Should Top Surgeons Practice at Top Hospitals? Sorting and Complementarities in Healthcare (Job Market Paper)

How does the existence of complementarities between surgeon and hospital quality impact aggregate patient outcomes? Using Medicare data, I examine the joint production function of patient survival between surgeons and hospitals in the context of coronary artery bypass graft (CABG) surgery. Cardiac surgeons tend to be independent from hospitals; they perform surgeries at multiple hospitals within the same year. I leverage this variation in a two-way fixed-effects strategy with interactions between hospital and surgeon quality. I address high-dimensionality issues in a model with two-sided heterogeneity and potential selection of patients into providers using a two-step grouped fixed-effects approach with partial endogenization of network formation. I find that cardiac surgeons engage in positive assortative matching, where higher-survival surgeons practice at higher-survival hospitals. However, this matching does not maximize aggregate survival: low-survival surgeons have much higher returns from practicing at a high-survival hospital than high-survival surgeons do. Partial equilibrium exercises suggest that 30-day mortality from CABG could be reduced by a quarter by reallocating low-survival surgeons to high-survival hospitals. Half the gains from these national reallocations can be achieved by reallocating surgeons within regions.


Market Size and Trade in Medical Services

Revisions requested at American Economic Review

NBER WP #31030 (with Jonathan Dingel, Josh Gottlieb, and Maya Lozinski)

We uncover substantial interregional trade in medical services and investigate whether regional increasing returns explain it.
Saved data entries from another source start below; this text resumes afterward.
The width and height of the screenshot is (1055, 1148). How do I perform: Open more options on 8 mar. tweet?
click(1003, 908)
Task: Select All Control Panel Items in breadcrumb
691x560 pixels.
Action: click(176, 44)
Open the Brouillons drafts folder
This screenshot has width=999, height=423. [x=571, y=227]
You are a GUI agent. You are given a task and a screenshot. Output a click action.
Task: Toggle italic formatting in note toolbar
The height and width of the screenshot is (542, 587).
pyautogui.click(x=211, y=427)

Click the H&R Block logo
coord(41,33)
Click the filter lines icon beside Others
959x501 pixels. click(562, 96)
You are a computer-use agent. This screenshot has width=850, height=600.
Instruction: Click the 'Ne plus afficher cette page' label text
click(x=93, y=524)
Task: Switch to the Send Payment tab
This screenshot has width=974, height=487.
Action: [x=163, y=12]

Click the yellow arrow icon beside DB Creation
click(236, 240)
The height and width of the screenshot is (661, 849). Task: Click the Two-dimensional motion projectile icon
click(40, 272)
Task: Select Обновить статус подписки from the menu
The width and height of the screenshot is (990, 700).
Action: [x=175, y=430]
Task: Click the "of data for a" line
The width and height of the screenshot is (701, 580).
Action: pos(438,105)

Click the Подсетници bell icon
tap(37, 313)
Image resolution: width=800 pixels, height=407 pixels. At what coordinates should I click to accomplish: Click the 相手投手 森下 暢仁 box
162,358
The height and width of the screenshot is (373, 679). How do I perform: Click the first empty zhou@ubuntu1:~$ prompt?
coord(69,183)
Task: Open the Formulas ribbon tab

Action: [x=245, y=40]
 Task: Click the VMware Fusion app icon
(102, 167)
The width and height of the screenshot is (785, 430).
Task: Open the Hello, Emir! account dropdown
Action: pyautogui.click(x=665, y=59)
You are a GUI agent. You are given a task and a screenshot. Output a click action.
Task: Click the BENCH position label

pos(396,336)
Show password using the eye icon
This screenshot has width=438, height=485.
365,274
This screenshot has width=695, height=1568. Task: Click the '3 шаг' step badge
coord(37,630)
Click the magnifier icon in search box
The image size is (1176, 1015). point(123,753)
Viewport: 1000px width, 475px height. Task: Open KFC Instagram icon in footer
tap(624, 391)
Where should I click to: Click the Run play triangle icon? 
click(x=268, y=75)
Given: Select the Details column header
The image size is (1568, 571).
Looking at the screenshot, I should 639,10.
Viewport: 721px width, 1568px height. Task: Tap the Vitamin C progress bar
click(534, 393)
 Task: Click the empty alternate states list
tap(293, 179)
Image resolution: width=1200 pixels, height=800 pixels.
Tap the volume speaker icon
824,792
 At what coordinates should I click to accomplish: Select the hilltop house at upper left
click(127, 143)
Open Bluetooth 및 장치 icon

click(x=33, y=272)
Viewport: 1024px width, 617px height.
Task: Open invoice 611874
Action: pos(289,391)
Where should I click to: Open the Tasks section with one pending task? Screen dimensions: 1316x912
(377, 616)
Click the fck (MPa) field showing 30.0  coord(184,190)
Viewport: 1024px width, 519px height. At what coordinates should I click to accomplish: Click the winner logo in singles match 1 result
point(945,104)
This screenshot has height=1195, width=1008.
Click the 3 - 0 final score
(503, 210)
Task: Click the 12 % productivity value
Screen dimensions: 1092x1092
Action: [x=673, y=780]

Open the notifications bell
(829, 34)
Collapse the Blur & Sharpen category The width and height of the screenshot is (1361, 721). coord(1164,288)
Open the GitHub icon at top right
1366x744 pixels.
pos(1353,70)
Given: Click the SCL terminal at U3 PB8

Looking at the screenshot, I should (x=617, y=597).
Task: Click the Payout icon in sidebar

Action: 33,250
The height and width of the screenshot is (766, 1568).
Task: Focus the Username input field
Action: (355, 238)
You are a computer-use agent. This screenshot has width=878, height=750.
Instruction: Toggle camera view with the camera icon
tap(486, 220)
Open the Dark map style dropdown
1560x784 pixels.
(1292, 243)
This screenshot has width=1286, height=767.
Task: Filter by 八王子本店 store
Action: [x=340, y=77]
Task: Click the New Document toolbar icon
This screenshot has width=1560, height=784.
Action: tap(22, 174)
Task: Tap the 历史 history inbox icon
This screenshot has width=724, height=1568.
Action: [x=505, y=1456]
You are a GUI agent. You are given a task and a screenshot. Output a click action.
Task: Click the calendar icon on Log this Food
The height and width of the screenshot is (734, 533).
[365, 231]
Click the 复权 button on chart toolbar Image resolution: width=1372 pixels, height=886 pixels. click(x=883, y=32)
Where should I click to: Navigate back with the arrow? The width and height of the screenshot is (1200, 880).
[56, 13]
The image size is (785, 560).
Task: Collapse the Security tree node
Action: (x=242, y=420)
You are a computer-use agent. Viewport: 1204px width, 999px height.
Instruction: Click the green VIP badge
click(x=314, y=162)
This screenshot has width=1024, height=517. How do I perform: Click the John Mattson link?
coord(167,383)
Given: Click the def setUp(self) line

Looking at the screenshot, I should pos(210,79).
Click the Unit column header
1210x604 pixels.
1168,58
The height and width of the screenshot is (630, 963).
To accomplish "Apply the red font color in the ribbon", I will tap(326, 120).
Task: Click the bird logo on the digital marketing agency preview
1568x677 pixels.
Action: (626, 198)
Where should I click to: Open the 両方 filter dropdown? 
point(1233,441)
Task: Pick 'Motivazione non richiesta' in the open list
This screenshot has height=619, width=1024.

In Medicare data, one-fifth of production involves a doctor treating a patient from another region. Larger regions produce greater quantity, quality, and variety of medical services, which they “export” to patients from elsewhere, especially smaller regions. We show that these patterns reflect scale economies: greater demand enables larger regions to improve quality, so they attract patients from elsewhere. Despite concerns about rural access, larger regions have higher marginal returns to spending. We study counterfactual policies that would lower travel costs rather than relocating production.

Media mention: Washington Post, The Center Square


Work in progress


Firms, Markets, and the Division of Labor: The Case of Physicians

Why and how do physicians co-locate to provide care? We establish several novel facts regarding this question. First, the number of healthcare organizations grows with an elasticity near one with market size, so that a doubling of population results in twice as many healthcare organizations. Notably, the average size of healthcare organizations does not increase measurably with the market size. We also show that the composition of organizations varies substantially with market size, even though they remain the same size. As market size grows, physicians co-locate more with same-specialty colleagues, individually produce a narrower set of services, and collectively produce a larger set and volume of services. These results suggest that coordination costs substantially constrain organization size. In addition, they imply that same-specialty colleagues become more valuable as the market size grows due to an increasingly fine division of labor, allowing for production efficiencies.